Throwback Thursday: When the 2004 Red Sox Were Sure to Lose
Ten years ago today, the Red Sox were about to blow yet another shot at reversing their curse. Anyone but the most deluded optimist would have told you so.
On October 16, 2004, the Red Sox faced the Yankees in Game 3 of the American League Championship Series. The Sox had lost the first two games at Yankee Stadium, and this was their chance to reclaim momentum on their home turf. For a moment, it looked like they might. In the second inning, the Red Sox led 4-3. The Yankees pulled ahead, but the Sox tied them with 6-6 in the third. It was a close game.
Until it wasn’t. In the fourth inning, the Yankees took an 11-6 lead. By the end of the game, they led 19-8. It was so definitive a rout that it was almost comical.

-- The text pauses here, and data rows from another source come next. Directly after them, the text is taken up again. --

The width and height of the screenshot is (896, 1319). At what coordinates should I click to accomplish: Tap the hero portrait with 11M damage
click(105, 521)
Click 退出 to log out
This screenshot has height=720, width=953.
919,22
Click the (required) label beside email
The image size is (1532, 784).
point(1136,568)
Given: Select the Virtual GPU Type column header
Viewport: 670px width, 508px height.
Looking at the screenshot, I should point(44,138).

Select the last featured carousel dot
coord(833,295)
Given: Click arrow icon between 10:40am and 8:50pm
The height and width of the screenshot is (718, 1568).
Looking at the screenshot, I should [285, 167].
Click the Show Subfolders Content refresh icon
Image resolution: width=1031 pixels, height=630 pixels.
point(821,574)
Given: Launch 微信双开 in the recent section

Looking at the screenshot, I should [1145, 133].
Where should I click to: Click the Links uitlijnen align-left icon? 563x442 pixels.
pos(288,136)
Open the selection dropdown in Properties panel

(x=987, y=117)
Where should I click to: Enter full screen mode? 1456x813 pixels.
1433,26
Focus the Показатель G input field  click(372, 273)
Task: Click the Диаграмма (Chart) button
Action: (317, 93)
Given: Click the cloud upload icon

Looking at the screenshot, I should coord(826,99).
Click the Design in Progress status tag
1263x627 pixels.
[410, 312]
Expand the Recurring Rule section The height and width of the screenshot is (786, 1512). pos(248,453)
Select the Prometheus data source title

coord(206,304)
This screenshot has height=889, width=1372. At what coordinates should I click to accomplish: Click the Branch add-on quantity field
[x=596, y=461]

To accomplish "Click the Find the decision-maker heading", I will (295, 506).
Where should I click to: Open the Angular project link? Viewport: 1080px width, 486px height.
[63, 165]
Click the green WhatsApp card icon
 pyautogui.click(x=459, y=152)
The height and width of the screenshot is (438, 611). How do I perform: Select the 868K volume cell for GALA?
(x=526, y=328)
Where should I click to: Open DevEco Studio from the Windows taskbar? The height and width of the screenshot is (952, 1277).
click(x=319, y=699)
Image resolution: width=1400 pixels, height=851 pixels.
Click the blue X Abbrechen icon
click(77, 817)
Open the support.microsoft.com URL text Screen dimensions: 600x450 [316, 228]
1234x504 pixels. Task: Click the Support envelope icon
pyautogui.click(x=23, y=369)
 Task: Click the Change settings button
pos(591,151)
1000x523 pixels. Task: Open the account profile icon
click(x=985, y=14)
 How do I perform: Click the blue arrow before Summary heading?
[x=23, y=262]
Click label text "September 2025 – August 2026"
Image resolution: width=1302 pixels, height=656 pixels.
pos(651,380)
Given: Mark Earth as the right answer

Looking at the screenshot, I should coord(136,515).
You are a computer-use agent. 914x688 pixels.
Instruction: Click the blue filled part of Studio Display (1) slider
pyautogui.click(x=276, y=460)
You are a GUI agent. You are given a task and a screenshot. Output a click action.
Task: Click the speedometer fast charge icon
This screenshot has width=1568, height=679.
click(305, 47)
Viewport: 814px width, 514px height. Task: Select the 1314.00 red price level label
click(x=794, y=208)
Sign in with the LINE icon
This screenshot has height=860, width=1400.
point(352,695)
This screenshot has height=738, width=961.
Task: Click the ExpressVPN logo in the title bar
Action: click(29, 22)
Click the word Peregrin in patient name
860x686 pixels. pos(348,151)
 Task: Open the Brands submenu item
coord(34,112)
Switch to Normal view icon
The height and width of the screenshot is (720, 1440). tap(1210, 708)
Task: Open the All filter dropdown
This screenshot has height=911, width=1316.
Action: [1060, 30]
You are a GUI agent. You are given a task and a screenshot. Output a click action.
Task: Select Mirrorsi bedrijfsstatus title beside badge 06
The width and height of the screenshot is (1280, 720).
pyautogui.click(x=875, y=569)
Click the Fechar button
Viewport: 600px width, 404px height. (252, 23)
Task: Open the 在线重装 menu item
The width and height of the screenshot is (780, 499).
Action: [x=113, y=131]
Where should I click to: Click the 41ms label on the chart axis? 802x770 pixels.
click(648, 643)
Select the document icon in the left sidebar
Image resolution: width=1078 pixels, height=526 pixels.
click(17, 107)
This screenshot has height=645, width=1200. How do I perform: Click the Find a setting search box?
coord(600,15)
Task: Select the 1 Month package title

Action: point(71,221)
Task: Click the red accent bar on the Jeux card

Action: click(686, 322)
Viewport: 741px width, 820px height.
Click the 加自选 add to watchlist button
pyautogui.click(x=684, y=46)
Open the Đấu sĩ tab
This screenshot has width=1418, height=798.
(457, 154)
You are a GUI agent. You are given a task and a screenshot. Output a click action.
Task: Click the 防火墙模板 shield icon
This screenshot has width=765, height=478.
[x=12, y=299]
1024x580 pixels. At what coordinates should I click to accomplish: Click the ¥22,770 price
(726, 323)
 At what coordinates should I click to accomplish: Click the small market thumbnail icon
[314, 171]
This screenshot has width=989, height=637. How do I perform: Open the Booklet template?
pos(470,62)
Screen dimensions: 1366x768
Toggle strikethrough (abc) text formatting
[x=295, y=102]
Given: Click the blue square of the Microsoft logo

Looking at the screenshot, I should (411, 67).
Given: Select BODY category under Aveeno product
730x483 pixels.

The best of seven series now stood at 3-0, Yankees.
“In this sport, that is an official death sentence,” Globe columnist Bob Ryan wrote, not unreasonably. Columnists and fans alike assumed that the official end of the series was just a mere formality, like declaring a time of death after executing a man by guillotine. For all intents and purposes, this thing was already done. If fate didn’t come in Game 4, it would find us in Game 5. “I had convinced myself—yes, I’ll say it—that this really was The Year,” Ryan moaned. “What, dare I say it, idiots we all were.”
God, how fun is it to read those words in hindsight? It’s like getting high on dramatic irony. But you can’t blame Bob Ryan. Who could have predicted that the Red Sox would make history by wining four games in a row to come back from a 3-0 deficit? Maybe if we hadn’t lost Game 3 in such spectacular fashion, someone might have thought it doable. But that 19-8 scoreboard had seemed like pretty definitive proof.
Looking back now, the 2004 ALCS feels fated. Of course this is how it was going to happen. It’s the kind of thing that’s so neat and tidy that if you scripted it for a movie, it would feel cheesy and unbelievable. But on October 16, 2004, the only thing that seemed fated was another disappointment. What idiots we all were.